3. Limite costi beni strumentali
I costi complessivi per beni strumentali utilizzati nell'attività non devono superare 20.000 euro al netto degli ammortamenti. Si considerano sia i beni acquistati che quelli locati o utilizzati in comodato.
4. Esclusioni soggettive
NON possono accedere al regime forfettario:
- Soci di società di persone, Srl a capitale ridotto, Srl semplificate, cooperative e associazioni professionali
- Chi esercita attività in maniera coordinata e continuativa verso un ex datore di lavoro con cui ha avuto rapporti nei 2 anni precedenti
- Chi ha percepito redditi da lavoro dipendente o assimilati superiori a 30.000 euro nell'anno precedente (la verifica non serve se il rapporto è cessato)
- Non residenti in Italia (salvo residenti UE/SEE con almeno il 75% del reddito prodotto in Italia)
- Chi si avvale di regimi IVA speciali (agricoltura, editoria, rivendita beni usati, ecc.)
- Chi effettua cessioni esclusive o prevalenti di fabbricati, terreni edificabili o mezzi di trasporto nuovi
Come funziona il calcolo delle tasse
Il regime forfettario si basa sul principio di cassa: contano solo i soldi effettivamente entrati e usciti, non le fatture emesse o ricevute. Se emetti una fattura da 5.000 euro a dicembre ma la incassi a gennaio, quei 5.000 euro entrano nel calcolo dell'anno successivo. Stesso discorso per le spese: contano quando le paghi, non quando ricevi la fattura.

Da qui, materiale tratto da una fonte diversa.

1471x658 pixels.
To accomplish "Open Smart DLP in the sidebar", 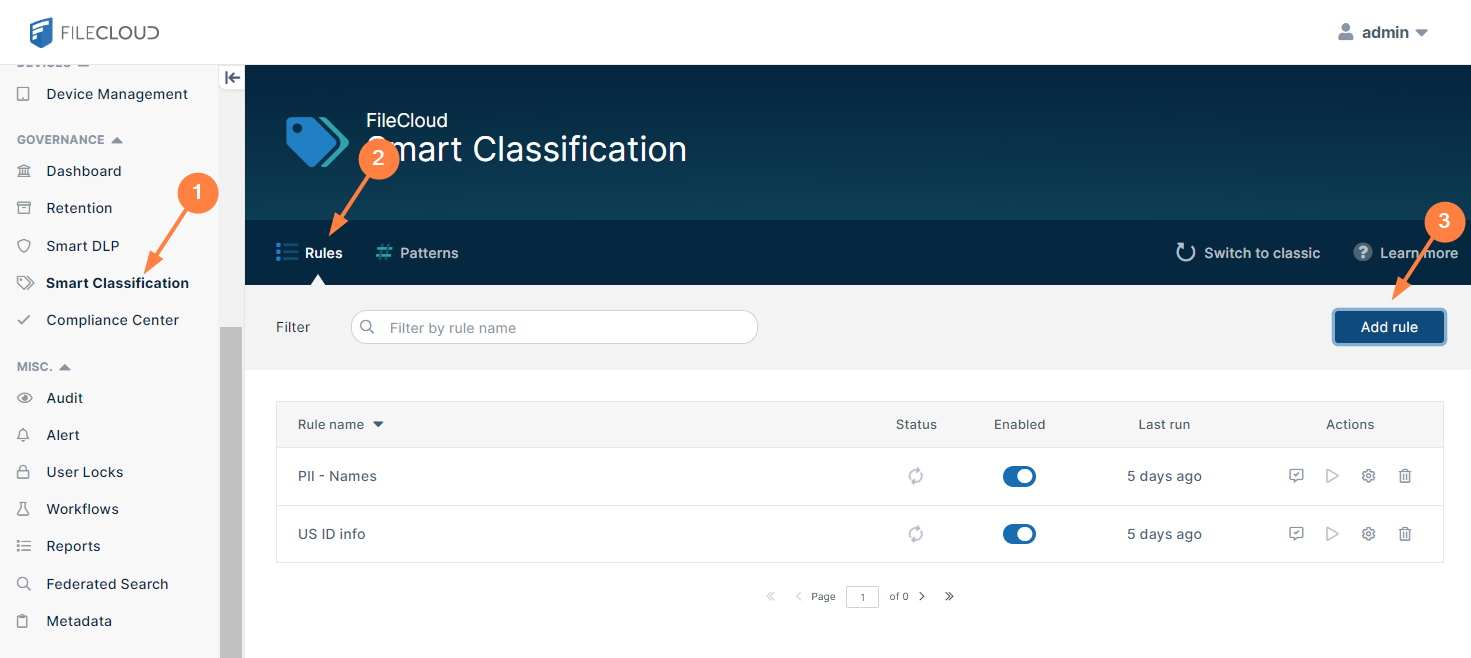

Per determinare il reddito su cui pagare le tasse non si sottraggono i costi reali: si applica un coefficiente di redditività ai ricavi incassati, che varia in base al tipo di attività svolta.
La formula
Reddito imponibile = Ricavi x Coefficiente di redditività
Sul reddito imponibile così ottenuto si applica l'aliquota del 15% (o 5% per le nuove attività).
Esempio pratico
Un consulente informatico che ha incassato 50.000 euro nell'anno:
- Coefficiente di redditività per attività professionali: 78%
- Reddito imponibile: 50.000 x 78% = 39.000 euro
- Imposta sostitutiva (15%): 39.000 x 15% = 5.850 euro
A confronto con il regime ordinario: sugli stessi 50.000 euro, considerando l'IRPEF a scaglioni (fino al 43%), le addizionali regionali e comunali e i contributi previdenziali, il carico fiscale sarebbe ben superiore.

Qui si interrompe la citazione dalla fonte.